PHOTO: The actual threat posed by norovirus aboard cruise ships is much less than you might think. (photo via Pixabay)
By JASON LEPPERT
While norovirus does rear its ugly head from time to time on a cruise ship, its likelihood remains very rare.
What’s more, travelers need to be reminded that it is not a cruise-specific virus.
It’s up to all of us in the industry—travel agents included—to accurately inform the public following a sea of misinformation presented by the mainstream media.
Cruise Lines International Association (CLIA) has compiled the infographic below from the CDC National Outbreak Reporting System to indicate the realities of norovirus on a cruise.
People are statistically more likely to become sick from it at a health care facility, restaurant, school, daycare or private residence. There’s only a 0.18 percent chance of contracting the virus on a cruise ship during an outbreak.
“According to the CDC, there are more than 685 million cases of norovirus cases on land around the world each year and only a very few on cruise ships,” adds Mike McGarry from CLIA.
“CLIA estimates the chances of getting norovirus on a cruise ship compared to land is .007 percent, a fraction of a fraction. So, in many ways, the best way to ensure people don’t attract norovirus is to take a cruise, especially considering the rigorous cleaning protocol on cruise ships.”
I can personally attest to such sanitary processes having just returned myself from Royal Caribbean International’s Freedom of the Seas. During our cruise, a number of norovirus cases were reported, but the ship was extremely diligent to regularly clean surfaces throughout and frequently provide Purell sanitizer. As a result, none in our party were stricken with illness.

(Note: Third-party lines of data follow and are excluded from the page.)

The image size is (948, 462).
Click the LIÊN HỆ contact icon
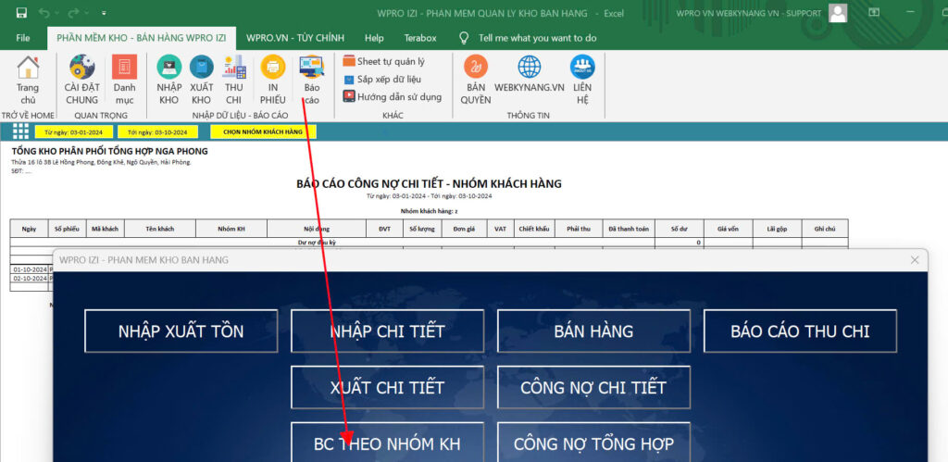point(581,78)
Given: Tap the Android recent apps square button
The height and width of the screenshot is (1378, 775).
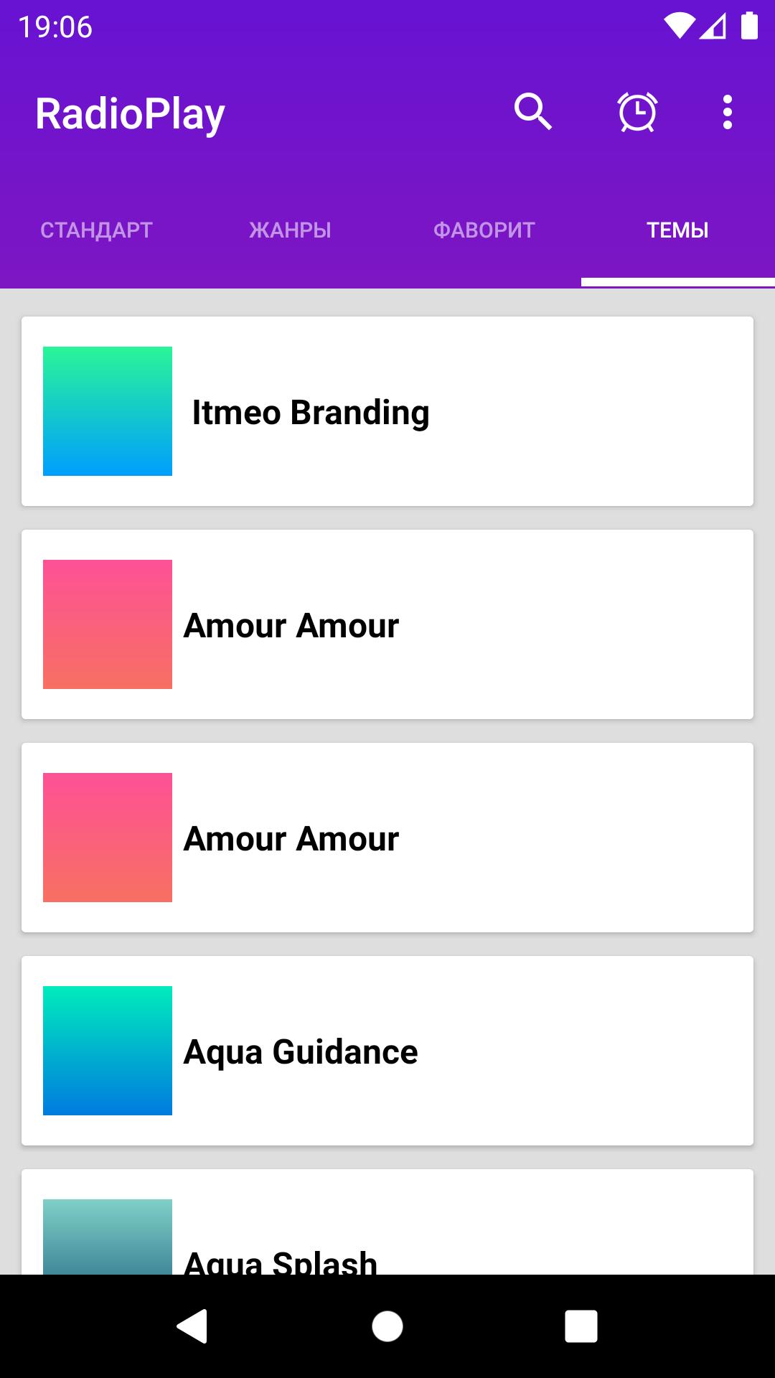Looking at the screenshot, I should (x=581, y=1326).
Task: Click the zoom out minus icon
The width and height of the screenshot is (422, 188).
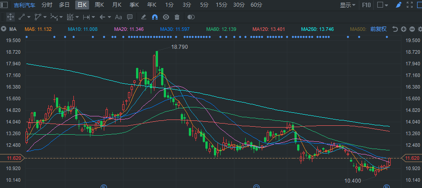Action: click(x=411, y=29)
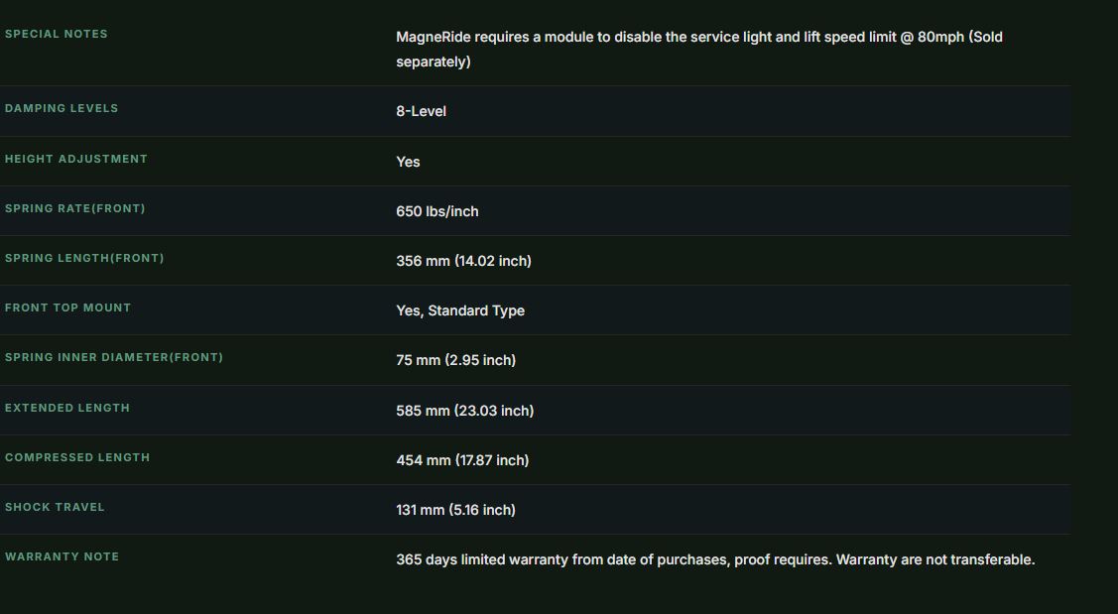The image size is (1118, 614).
Task: Select the 650 lbs/inch value
Action: [437, 212]
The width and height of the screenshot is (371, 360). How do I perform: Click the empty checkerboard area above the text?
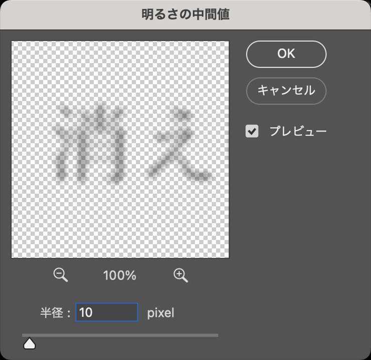tap(120, 70)
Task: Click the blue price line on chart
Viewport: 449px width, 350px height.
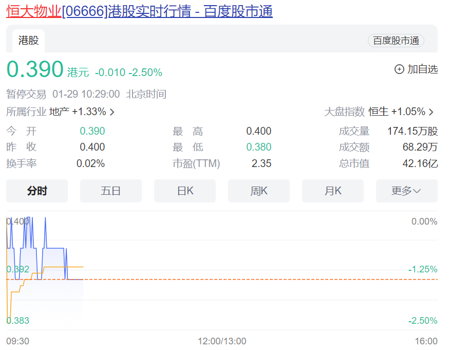Action: click(x=54, y=248)
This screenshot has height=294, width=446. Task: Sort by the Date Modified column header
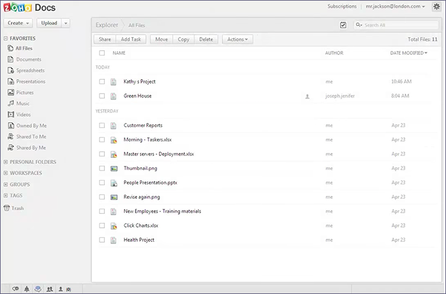[x=409, y=53]
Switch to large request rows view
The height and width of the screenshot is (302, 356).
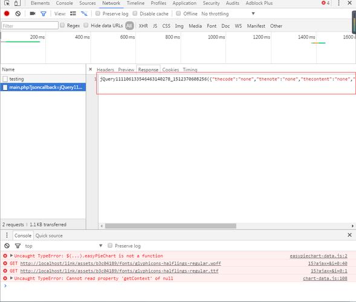(73, 14)
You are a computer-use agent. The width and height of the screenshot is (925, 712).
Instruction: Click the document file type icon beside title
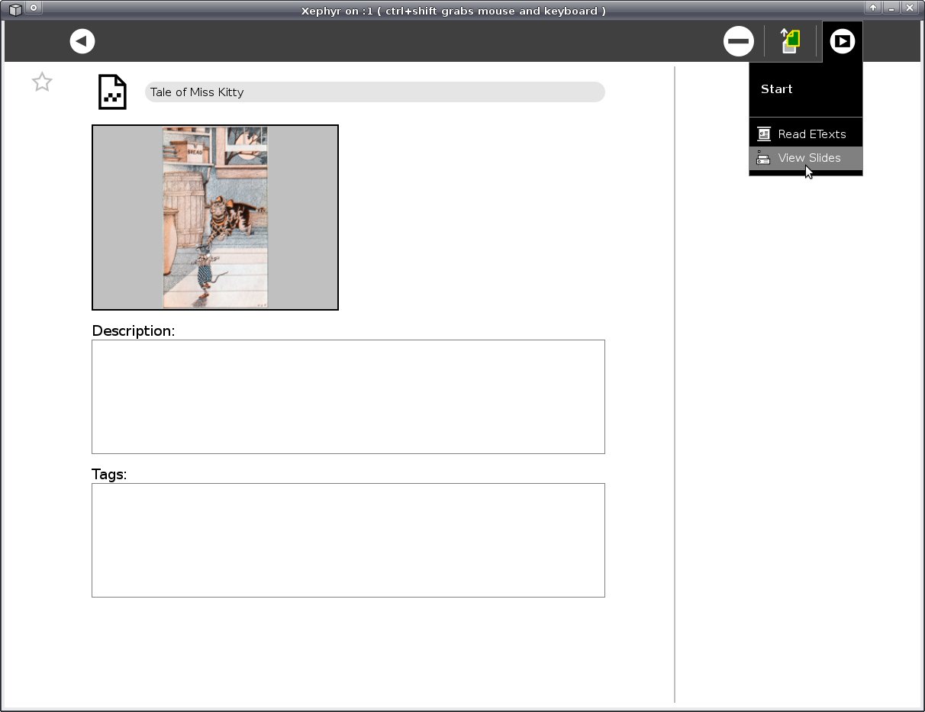tap(113, 92)
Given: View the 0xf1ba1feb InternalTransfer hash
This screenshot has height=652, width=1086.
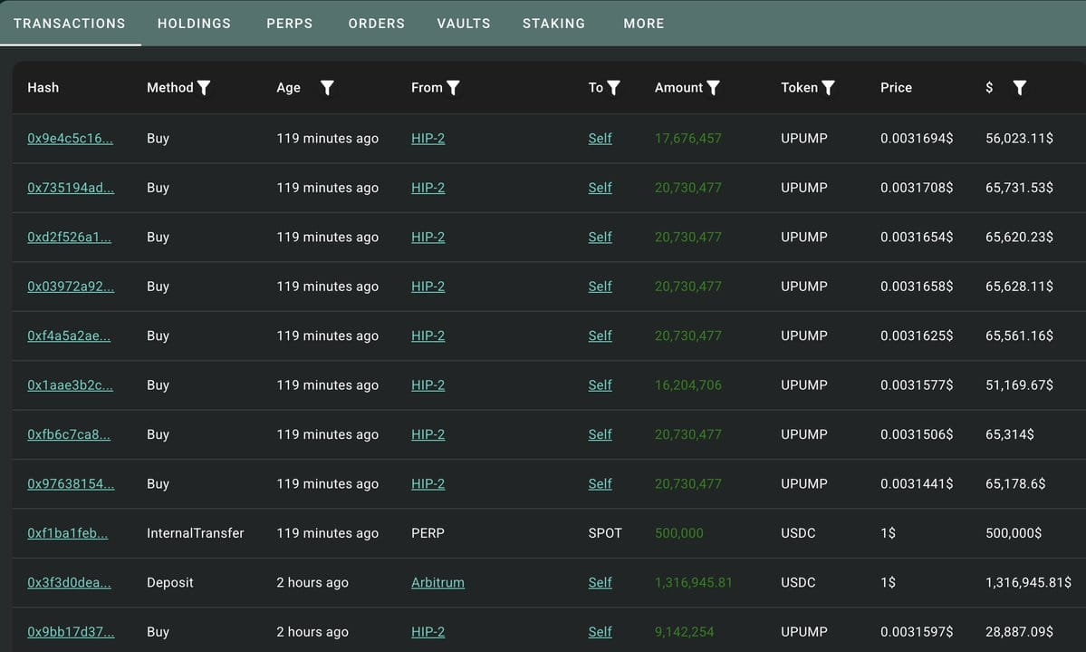Looking at the screenshot, I should 67,533.
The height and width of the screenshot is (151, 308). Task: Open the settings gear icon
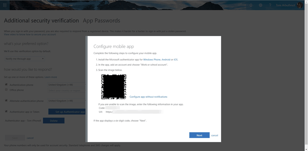click(260, 5)
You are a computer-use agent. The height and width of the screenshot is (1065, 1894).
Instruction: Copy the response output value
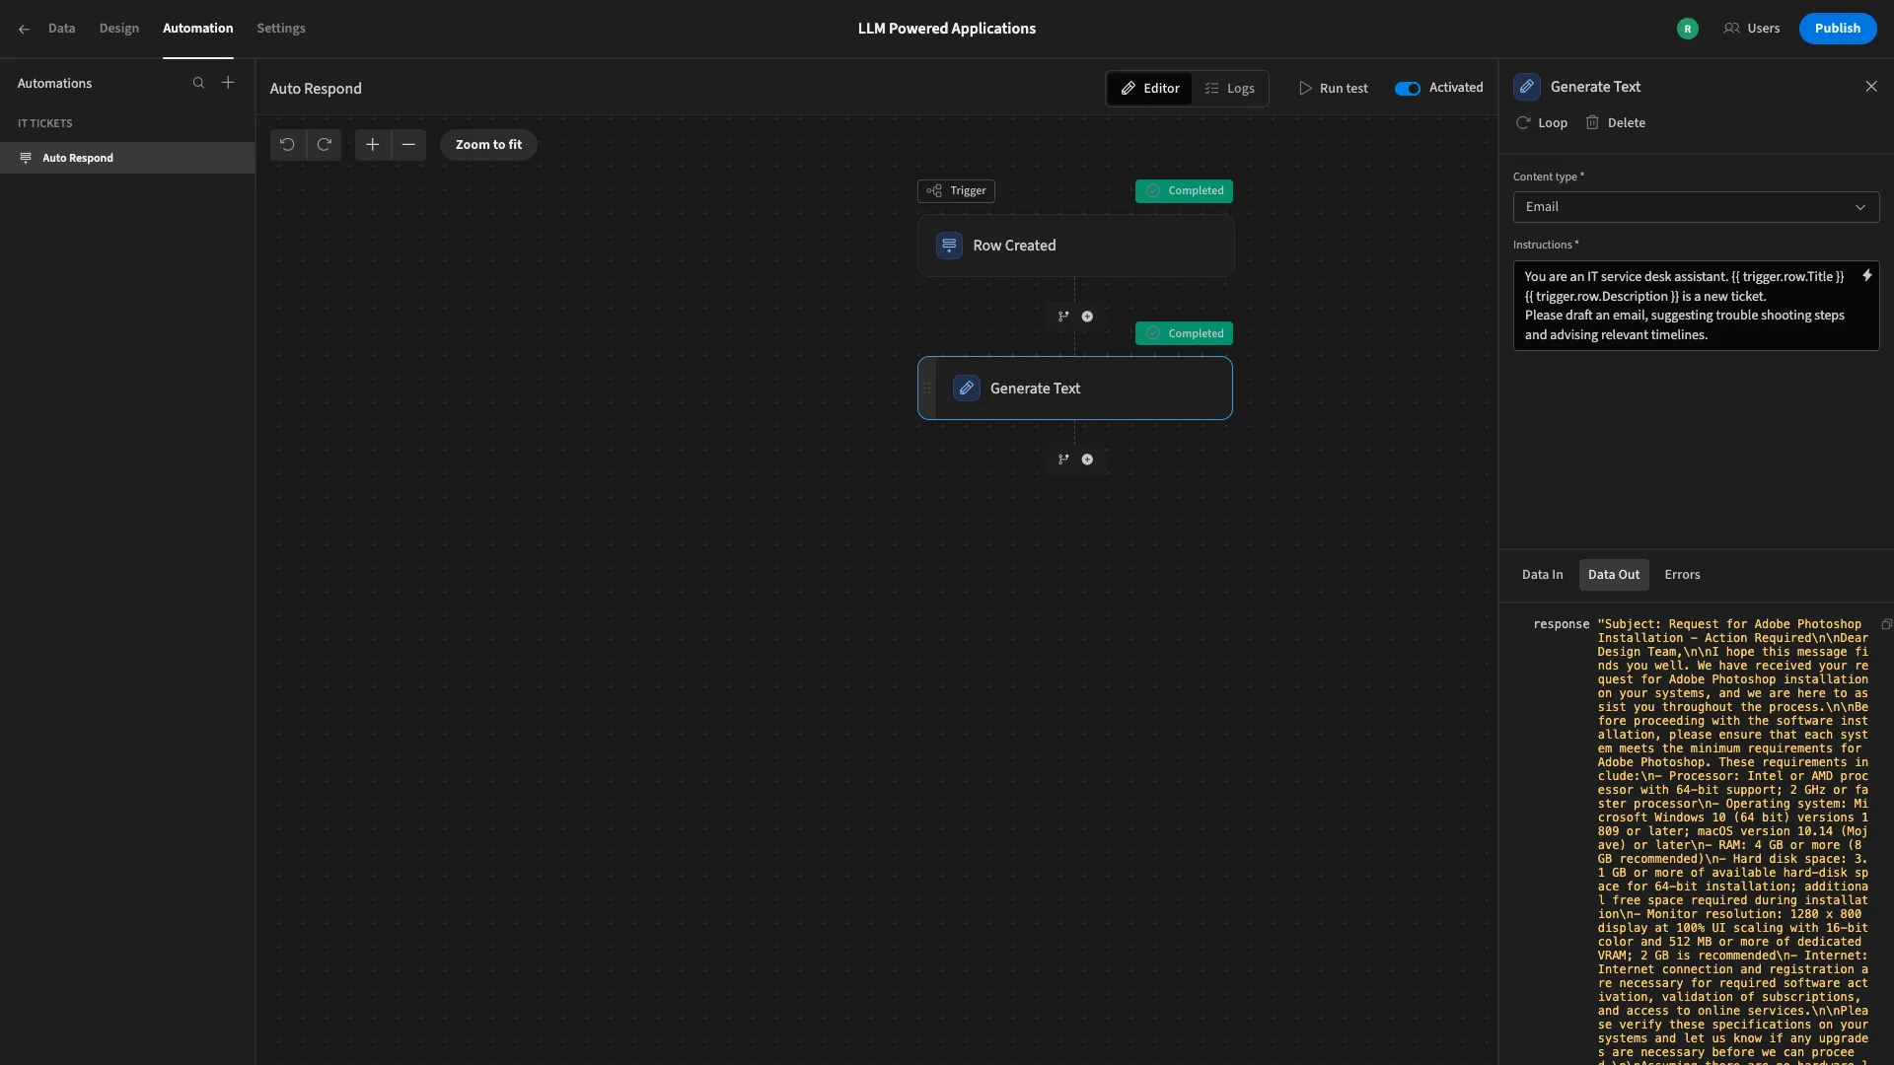1886,624
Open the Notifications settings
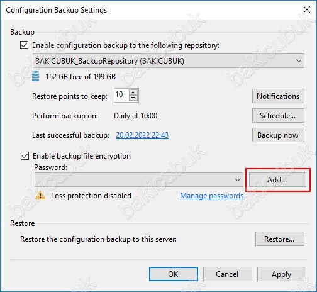 (278, 96)
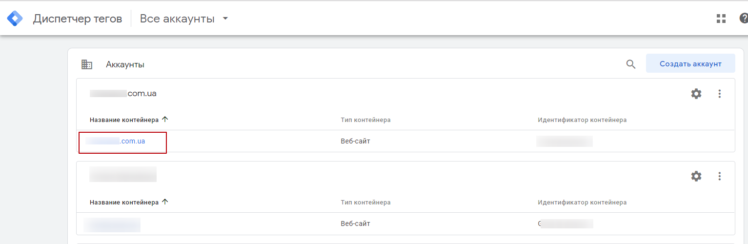Open three-dot menu for the com.ua account

coord(719,94)
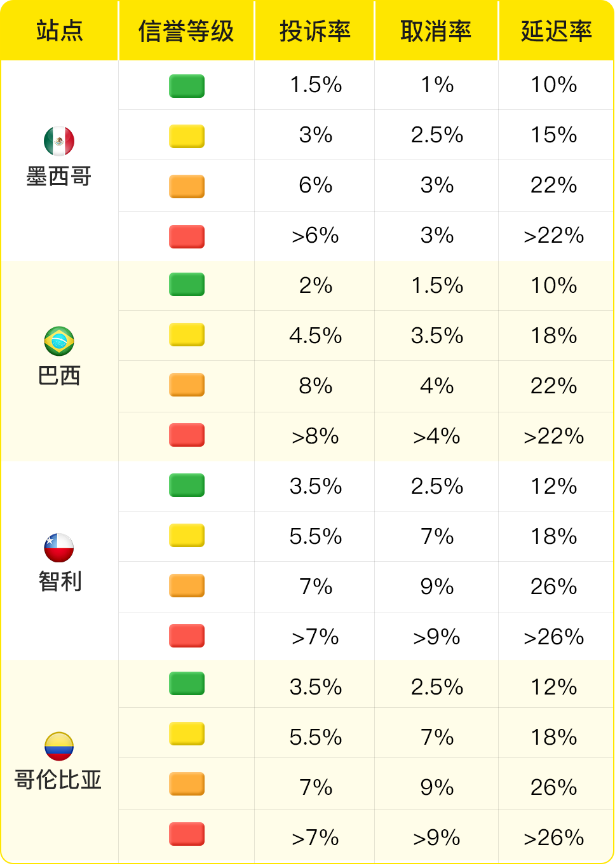Click the 墨西哥 station label

[x=59, y=176]
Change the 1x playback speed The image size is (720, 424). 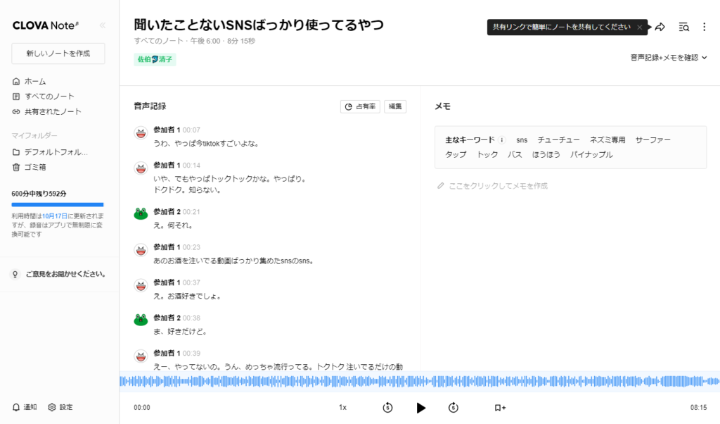[x=342, y=407]
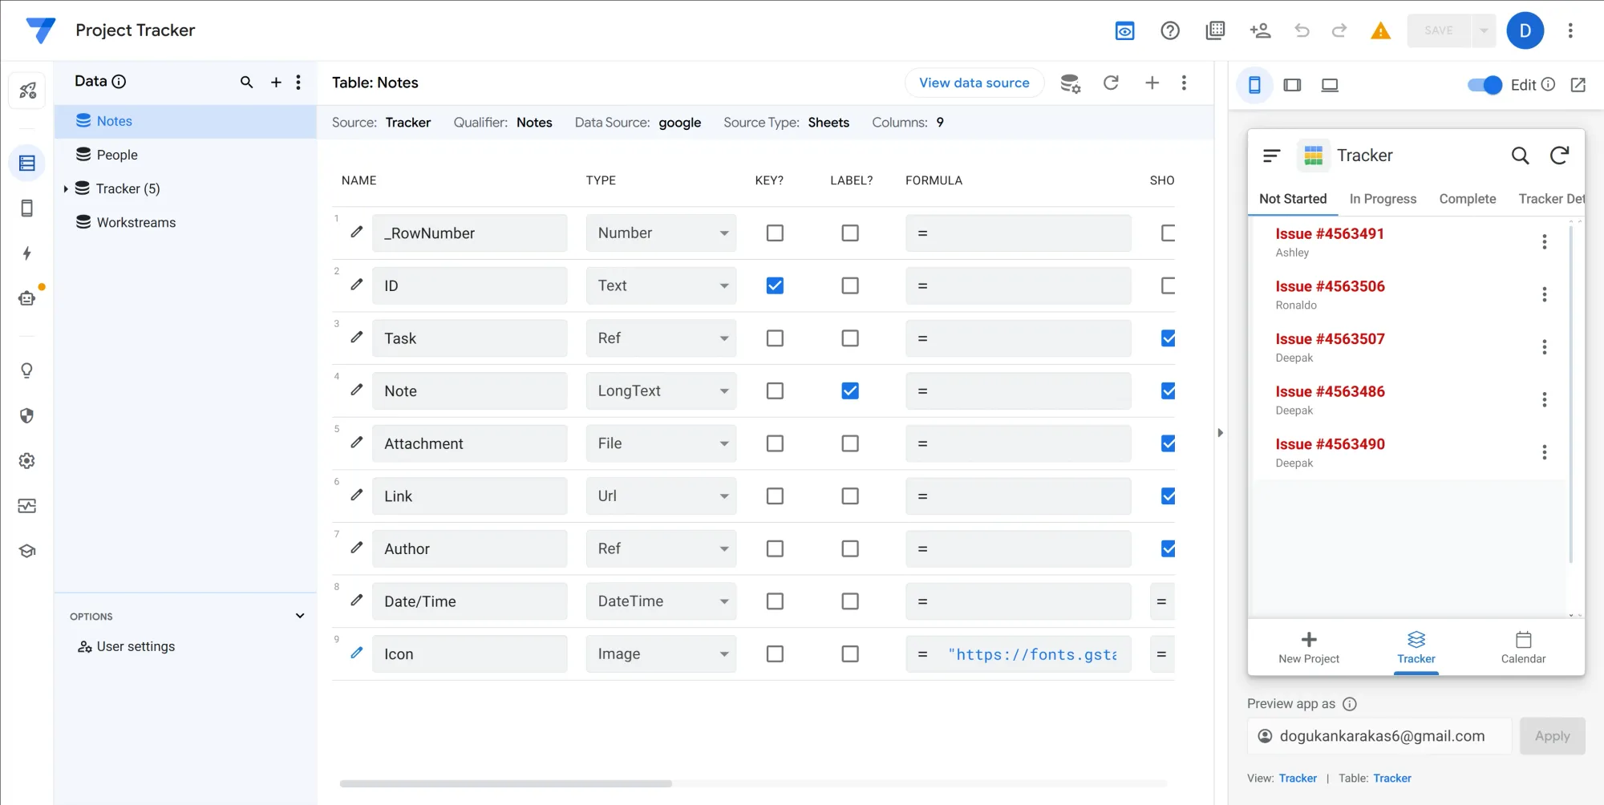Switch preview to tablet view icon
Image resolution: width=1604 pixels, height=805 pixels.
1292,85
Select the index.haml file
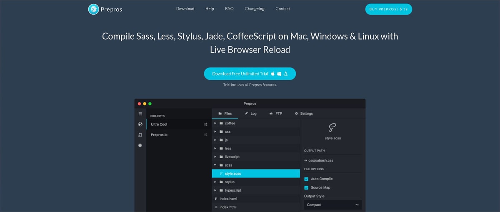Viewport: 500px width, 212px height. click(x=229, y=199)
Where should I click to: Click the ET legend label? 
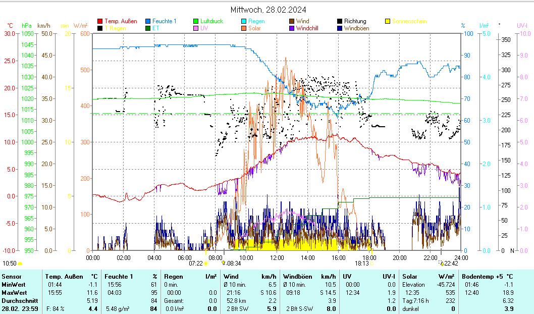155,29
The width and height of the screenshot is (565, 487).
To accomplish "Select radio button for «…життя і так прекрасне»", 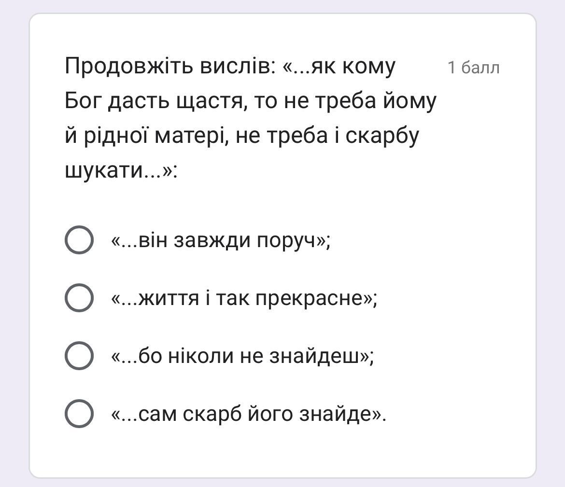I will (x=79, y=298).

Of course, the greatest defense against norovirus is thorough hand washing after using the restroom and before eating, and the Freedom’s captain often repeated this information over the ship’s intercom as well.
READ MORE: How Cruise Ships Battle Norovirus
CLIA recently released a list of five best practices for staying healthy onboard, and they mirror the procedure:
As I witnessed, crew members frequently sanitize ships. Staterooms are cleaned at least once daily, and public venues like restaurants, snack areas, pools and elevators are continuously cleansed. All voyages conclude with a ship-wide sanitation as well.
Early detection of illness is particularly crucial, so pre-boarding health questionnaires and screenings are used to determine sick passengers and staff. Medical teams are on hand to evaluate prior to further interactions accordingly.
What’s more, all CLIA oceangoing cruise line members adhere to ACEP Guidelines (2014) developed along with the American College of Emergency Physicians (ACEP). These ensure high-quality infirmaries, staffing, equipment and procedures.
For further prevention, cruise lines follow the Centers for Disease Control and Prevention’s (CDC) Vessel Sanitation Program (VSP). That means unique federal scrutiny and transparency is in place not even present for hotels, airlines or restaurants.
A final element is the proper training of onboard crew in first aid and public health practices. All positions are well versed in emergency procedures, signals and alarms, evacuation procedures and fire prevention safety.
READ MORE: Attention Media: Norovirus Isn’t Just On Cruise Ships
With all of these efforts, ship’s like Holland America Line’s Eurodam are scoring 100 on United States Public Health (USPH) inspections. Impressively, the ship recently achieved the perfect rating for its thirteenth consecutive time—its third in 2017 alone.
During the last four years, Holland America ships have received a 100 over 22 times including on the Koningsdam and Oosterdam, also in 2017.
“With each new perfect score Eurodam’s entire team clearly demonstrates their pride and commitment to excellence and to continuing their amazing streak of perfect scores that raises the bar in the industry,” said Orlando Ashford, president of Holland America Line, in a press release.
“Receiving a perfect USPH score on an unannounced inspection is not easy, yet the team on Eurodam certainly makes it look that way year after year. We all know what a tremendous effort it takes to get that 100. Congratulations to everyone on Eurodam.”